Work instruction:
Down to the last line, repeat the records exactly.

[Items listed in a dataset]
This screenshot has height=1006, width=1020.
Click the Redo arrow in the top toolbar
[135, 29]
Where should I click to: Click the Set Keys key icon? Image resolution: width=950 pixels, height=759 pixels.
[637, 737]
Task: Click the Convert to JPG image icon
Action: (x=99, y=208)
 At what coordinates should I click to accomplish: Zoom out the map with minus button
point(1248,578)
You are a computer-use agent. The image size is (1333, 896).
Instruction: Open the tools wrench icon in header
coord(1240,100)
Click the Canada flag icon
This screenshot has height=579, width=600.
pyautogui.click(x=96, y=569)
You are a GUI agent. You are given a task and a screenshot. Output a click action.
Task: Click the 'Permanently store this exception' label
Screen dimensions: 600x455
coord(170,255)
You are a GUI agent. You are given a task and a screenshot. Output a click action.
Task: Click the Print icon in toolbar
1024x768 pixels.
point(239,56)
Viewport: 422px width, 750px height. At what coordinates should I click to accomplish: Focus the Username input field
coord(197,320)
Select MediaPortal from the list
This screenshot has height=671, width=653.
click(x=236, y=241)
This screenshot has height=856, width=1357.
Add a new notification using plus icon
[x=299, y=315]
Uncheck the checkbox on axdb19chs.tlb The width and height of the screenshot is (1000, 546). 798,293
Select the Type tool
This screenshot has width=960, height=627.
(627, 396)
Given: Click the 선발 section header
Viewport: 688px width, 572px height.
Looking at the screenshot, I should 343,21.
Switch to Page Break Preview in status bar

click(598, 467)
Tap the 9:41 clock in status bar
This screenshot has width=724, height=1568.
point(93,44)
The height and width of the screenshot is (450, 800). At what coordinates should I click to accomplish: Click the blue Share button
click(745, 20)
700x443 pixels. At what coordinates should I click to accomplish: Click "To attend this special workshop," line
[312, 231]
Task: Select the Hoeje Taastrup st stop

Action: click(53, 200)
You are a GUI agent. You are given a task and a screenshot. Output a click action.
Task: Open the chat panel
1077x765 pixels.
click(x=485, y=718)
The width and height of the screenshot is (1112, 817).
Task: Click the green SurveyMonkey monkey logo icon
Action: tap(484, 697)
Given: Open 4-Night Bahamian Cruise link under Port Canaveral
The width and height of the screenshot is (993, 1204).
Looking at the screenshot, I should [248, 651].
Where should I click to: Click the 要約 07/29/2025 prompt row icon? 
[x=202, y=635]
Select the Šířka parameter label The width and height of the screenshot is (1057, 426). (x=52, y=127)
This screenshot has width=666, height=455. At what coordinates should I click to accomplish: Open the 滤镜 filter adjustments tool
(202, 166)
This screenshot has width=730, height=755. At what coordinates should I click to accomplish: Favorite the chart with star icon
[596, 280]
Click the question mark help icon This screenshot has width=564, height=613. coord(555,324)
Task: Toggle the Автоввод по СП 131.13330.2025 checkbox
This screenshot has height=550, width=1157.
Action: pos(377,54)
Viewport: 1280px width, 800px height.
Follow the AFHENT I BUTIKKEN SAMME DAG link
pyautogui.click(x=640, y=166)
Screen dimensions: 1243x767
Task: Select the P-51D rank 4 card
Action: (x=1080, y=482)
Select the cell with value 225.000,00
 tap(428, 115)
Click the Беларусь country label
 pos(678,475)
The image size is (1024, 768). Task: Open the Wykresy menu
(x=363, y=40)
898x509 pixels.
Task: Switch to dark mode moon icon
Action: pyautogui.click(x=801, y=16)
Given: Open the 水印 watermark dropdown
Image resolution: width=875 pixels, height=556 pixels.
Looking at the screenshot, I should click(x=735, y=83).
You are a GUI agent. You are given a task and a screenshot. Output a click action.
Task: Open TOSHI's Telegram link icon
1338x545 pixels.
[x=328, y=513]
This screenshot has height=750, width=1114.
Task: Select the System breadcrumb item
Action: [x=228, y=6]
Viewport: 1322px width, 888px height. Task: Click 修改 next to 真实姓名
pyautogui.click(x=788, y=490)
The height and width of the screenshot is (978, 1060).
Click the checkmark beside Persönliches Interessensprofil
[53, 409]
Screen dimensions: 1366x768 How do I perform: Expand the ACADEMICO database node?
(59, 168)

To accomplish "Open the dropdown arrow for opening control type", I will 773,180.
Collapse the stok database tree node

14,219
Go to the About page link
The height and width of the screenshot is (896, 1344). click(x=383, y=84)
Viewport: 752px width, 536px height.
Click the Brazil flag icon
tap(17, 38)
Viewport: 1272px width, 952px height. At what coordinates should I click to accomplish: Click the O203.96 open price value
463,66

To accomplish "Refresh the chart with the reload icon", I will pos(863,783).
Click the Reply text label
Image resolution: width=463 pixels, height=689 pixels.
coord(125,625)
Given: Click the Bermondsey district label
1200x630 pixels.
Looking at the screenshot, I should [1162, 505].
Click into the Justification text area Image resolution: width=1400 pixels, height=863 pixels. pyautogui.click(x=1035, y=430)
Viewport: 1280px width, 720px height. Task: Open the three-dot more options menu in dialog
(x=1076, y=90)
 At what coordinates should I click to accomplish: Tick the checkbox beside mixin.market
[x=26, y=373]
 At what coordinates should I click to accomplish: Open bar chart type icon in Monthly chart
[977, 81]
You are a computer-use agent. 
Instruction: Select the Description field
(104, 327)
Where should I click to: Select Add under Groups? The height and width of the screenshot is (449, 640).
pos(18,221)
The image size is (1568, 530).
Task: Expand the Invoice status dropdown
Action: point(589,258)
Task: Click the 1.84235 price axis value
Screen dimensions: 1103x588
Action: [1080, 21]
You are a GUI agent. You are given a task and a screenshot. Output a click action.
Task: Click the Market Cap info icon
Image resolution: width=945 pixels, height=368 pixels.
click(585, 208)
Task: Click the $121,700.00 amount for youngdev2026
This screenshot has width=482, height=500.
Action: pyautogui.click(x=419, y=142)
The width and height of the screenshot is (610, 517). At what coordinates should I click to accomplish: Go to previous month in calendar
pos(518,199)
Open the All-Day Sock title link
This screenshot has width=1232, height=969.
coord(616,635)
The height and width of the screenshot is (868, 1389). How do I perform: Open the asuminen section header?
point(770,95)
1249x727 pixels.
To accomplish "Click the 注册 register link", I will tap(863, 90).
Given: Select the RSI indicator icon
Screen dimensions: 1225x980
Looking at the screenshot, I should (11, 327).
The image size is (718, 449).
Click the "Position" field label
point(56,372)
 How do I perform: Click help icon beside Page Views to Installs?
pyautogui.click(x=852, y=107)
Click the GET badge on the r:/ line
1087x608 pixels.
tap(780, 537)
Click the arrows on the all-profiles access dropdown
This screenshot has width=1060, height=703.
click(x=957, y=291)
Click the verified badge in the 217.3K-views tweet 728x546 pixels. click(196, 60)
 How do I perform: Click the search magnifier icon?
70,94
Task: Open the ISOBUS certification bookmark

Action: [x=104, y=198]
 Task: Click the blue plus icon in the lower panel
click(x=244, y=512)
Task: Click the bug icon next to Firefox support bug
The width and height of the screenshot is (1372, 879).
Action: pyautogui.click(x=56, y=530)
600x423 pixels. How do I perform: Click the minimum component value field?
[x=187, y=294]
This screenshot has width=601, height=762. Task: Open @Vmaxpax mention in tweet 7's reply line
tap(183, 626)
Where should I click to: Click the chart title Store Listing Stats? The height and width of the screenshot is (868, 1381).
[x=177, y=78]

Solved problem:
This screenshot has height=1006, width=1020.
Click the Redo arrow in the top toolbar
[135, 29]
Where should I click to: Click the Set Keys key icon? Image resolution: width=950 pixels, height=759 pixels.
[637, 737]
Task: Click the Convert to JPG image icon
Action: (x=99, y=208)
 At what coordinates should I click to accomplish: Zoom out the map with minus button
point(1248,578)
You are a computer-use agent. The image size is (1333, 896).
Instruction: Open the tools wrench icon in header
coord(1240,100)
Click the Canada flag icon
This screenshot has height=579, width=600.
pyautogui.click(x=96, y=569)
You are a GUI agent. You are given a task and a screenshot. Output a click action.
Task: Click the 'Permanently store this exception' label
Screen dimensions: 600x455
coord(170,255)
You are a GUI agent. You are given a task and a screenshot. Output a click action.
Task: Click the Print icon in toolbar
1024x768 pixels.
point(239,56)
Viewport: 422px width, 750px height. At what coordinates should I click to accomplish: Focus the Username input field
coord(197,320)
Select MediaPortal from the list
This screenshot has height=671, width=653.
click(x=236, y=241)
This screenshot has height=856, width=1357.
Add a new notification using plus icon
[x=299, y=315]
Uncheck the checkbox on axdb19chs.tlb The width and height of the screenshot is (1000, 546). 798,293
Select the Type tool
This screenshot has width=960, height=627.
(627, 396)
Given: Click the 선발 section header
Viewport: 688px width, 572px height.
Looking at the screenshot, I should 343,21.
Switch to Page Break Preview in status bar

click(598, 467)
Tap the 9:41 clock in status bar
This screenshot has width=724, height=1568.
point(93,44)
The height and width of the screenshot is (450, 800). At what coordinates should I click to accomplish: Click the blue Share button
click(745, 20)
700x443 pixels. At what coordinates should I click to accomplish: Click "To attend this special workshop," line
[312, 231]
Task: Select the Hoeje Taastrup st stop

Action: click(53, 200)
You are a GUI agent. You are given a task and a screenshot. Output a click action.
Task: Open the chat panel
1077x765 pixels.
click(x=485, y=718)
The width and height of the screenshot is (1112, 817).
Task: Click the green SurveyMonkey monkey logo icon
Action: tap(484, 697)
Given: Open 4-Night Bahamian Cruise link under Port Canaveral
The width and height of the screenshot is (993, 1204).
Looking at the screenshot, I should [248, 651].
Where should I click to: Click the 要約 07/29/2025 prompt row icon? 
[x=202, y=635]
Select the Šířka parameter label The width and height of the screenshot is (1057, 426). (x=52, y=127)
This screenshot has width=666, height=455. At what coordinates should I click to accomplish: Open the 滤镜 filter adjustments tool
(202, 166)
This screenshot has width=730, height=755. At what coordinates should I click to accomplish: Favorite the chart with star icon
[596, 280]
Click the question mark help icon This screenshot has width=564, height=613. coord(555,324)
Task: Toggle the Автоввод по СП 131.13330.2025 checkbox
This screenshot has height=550, width=1157.
Action: pos(377,54)
Viewport: 1280px width, 800px height.
Follow the AFHENT I BUTIKKEN SAMME DAG link
pyautogui.click(x=640, y=166)
Screen dimensions: 1243x767
Task: Select the P-51D rank 4 card
Action: (x=1080, y=482)
Select the cell with value 225.000,00
 tap(428, 115)
Click the Беларусь country label
 pos(678,475)
The image size is (1024, 768). Task: Open the Wykresy menu
(x=363, y=40)
898x509 pixels.
Task: Switch to dark mode moon icon
Action: pyautogui.click(x=801, y=16)
Given: Open the 水印 watermark dropdown
Image resolution: width=875 pixels, height=556 pixels.
Looking at the screenshot, I should click(x=735, y=83).
You are a GUI agent. You are given a task and a screenshot. Output a click action.
Task: Open TOSHI's Telegram link icon
1338x545 pixels.
[x=328, y=513]
This screenshot has height=750, width=1114.
Task: Select the System breadcrumb item
Action: [x=228, y=6]
Viewport: 1322px width, 888px height. Task: Click 修改 next to 真实姓名
pyautogui.click(x=788, y=490)
The height and width of the screenshot is (978, 1060).
Click the checkmark beside Persönliches Interessensprofil
[53, 409]
Screen dimensions: 1366x768 How do I perform: Expand the ACADEMICO database node?
(59, 168)

To accomplish "Open the dropdown arrow for opening control type", I will 773,180.
Collapse the stok database tree node

14,219
Go to the About page link
The height and width of the screenshot is (896, 1344). click(x=383, y=84)
Viewport: 752px width, 536px height.
Click the Brazil flag icon
tap(17, 38)
Viewport: 1272px width, 952px height. At what coordinates should I click to accomplish: Click the O203.96 open price value
463,66

To accomplish "Refresh the chart with the reload icon", I will pos(863,783).
Click the Reply text label
Image resolution: width=463 pixels, height=689 pixels.
coord(125,625)
Given: Click the Bermondsey district label
1200x630 pixels.
Looking at the screenshot, I should [1162, 505].
Click into the Justification text area Image resolution: width=1400 pixels, height=863 pixels. pyautogui.click(x=1035, y=430)
Viewport: 1280px width, 720px height. Task: Open the three-dot more options menu in dialog
(x=1076, y=90)
 At what coordinates should I click to accomplish: Tick the checkbox beside mixin.market
[x=26, y=373]
 At what coordinates should I click to accomplish: Open bar chart type icon in Monthly chart
[977, 81]
You are a computer-use agent. 
Instruction: Select the Description field
(104, 327)
Where should I click to: Select Add under Groups? The height and width of the screenshot is (449, 640).
pos(18,221)
The image size is (1568, 530).
Task: Expand the Invoice status dropdown
Action: point(589,258)
Task: Click the 1.84235 price axis value
Screen dimensions: 1103x588
Action: [1080, 21]
You are a GUI agent. You are given a task and a screenshot. Output a click action.
Task: Click the Market Cap info icon
Image resolution: width=945 pixels, height=368 pixels.
click(585, 208)
Task: Click the $121,700.00 amount for youngdev2026
This screenshot has width=482, height=500.
Action: pyautogui.click(x=419, y=142)
The width and height of the screenshot is (610, 517). At what coordinates should I click to accomplish: Go to previous month in calendar
pos(518,199)
Open the All-Day Sock title link
This screenshot has width=1232, height=969.
coord(616,635)
The height and width of the screenshot is (868, 1389). How do I perform: Open the asuminen section header?
point(770,95)
1249x727 pixels.
To accomplish "Click the 注册 register link", I will tap(863, 90).
Given: Select the RSI indicator icon
Screen dimensions: 1225x980
Looking at the screenshot, I should (11, 327).
The image size is (718, 449).
Click the "Position" field label
point(56,372)
 How do I perform: Click help icon beside Page Views to Installs?
pyautogui.click(x=852, y=107)
Click the GET badge on the r:/ line
1087x608 pixels.
tap(780, 537)
Click the arrows on the all-profiles access dropdown
This screenshot has width=1060, height=703.
click(x=957, y=291)
Click the verified badge in the 217.3K-views tweet 728x546 pixels. click(196, 60)
 How do I perform: Click the search magnifier icon?
70,94
Task: Open the ISOBUS certification bookmark

Action: [x=104, y=198]
 Task: Click the blue plus icon in the lower panel
click(x=244, y=512)
Task: Click the bug icon next to Firefox support bug
The width and height of the screenshot is (1372, 879).
Action: pyautogui.click(x=56, y=530)
600x423 pixels. How do I perform: Click the minimum component value field?
[x=187, y=294]
This screenshot has width=601, height=762. Task: Open @Vmaxpax mention in tweet 7's reply line
tap(183, 626)
Where should I click to: Click the chart title Store Listing Stats? The height and width of the screenshot is (868, 1381).
[x=177, y=78]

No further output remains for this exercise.